Input material:
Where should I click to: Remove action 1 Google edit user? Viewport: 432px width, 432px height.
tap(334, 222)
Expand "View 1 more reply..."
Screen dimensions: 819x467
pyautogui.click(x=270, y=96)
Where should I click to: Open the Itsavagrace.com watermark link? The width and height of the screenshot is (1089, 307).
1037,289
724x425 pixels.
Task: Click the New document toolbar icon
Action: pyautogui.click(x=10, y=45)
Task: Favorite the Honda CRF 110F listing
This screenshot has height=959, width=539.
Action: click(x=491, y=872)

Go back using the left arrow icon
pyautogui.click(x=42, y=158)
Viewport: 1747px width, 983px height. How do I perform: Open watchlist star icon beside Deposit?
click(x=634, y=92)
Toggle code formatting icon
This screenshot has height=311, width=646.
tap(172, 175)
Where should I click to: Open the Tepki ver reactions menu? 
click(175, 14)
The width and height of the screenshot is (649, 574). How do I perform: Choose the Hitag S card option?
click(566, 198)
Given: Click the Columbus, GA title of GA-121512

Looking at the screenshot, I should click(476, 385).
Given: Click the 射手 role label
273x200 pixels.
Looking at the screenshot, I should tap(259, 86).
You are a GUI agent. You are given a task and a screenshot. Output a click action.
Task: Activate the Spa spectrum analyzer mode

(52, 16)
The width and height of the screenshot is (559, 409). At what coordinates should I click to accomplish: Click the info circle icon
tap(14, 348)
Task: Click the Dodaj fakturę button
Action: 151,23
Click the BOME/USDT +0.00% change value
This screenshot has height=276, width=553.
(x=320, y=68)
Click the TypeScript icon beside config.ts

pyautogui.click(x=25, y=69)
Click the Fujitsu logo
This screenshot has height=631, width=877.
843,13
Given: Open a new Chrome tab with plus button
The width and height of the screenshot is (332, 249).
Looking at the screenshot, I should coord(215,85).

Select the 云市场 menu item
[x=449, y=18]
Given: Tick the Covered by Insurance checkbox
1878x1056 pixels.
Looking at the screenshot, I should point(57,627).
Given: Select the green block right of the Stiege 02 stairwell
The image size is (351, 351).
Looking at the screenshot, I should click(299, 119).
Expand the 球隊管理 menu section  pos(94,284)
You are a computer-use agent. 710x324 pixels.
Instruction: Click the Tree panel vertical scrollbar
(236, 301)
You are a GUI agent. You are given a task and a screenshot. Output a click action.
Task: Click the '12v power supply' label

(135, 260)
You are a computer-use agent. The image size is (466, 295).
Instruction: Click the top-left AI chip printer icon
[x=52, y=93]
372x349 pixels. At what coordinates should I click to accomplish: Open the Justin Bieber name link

Exercise brief: In the material above, each line with the word "agent" should be copied.

Answer to this problem:
You are a GUI agent. You are given a task and a screenshot. Output a click action.
You are a computer-use agent. 710x324 pixels.
You are a GUI agent. You are given a task and a screenshot. Output a click action.
You are a computer-use agent. The image size is (466, 295).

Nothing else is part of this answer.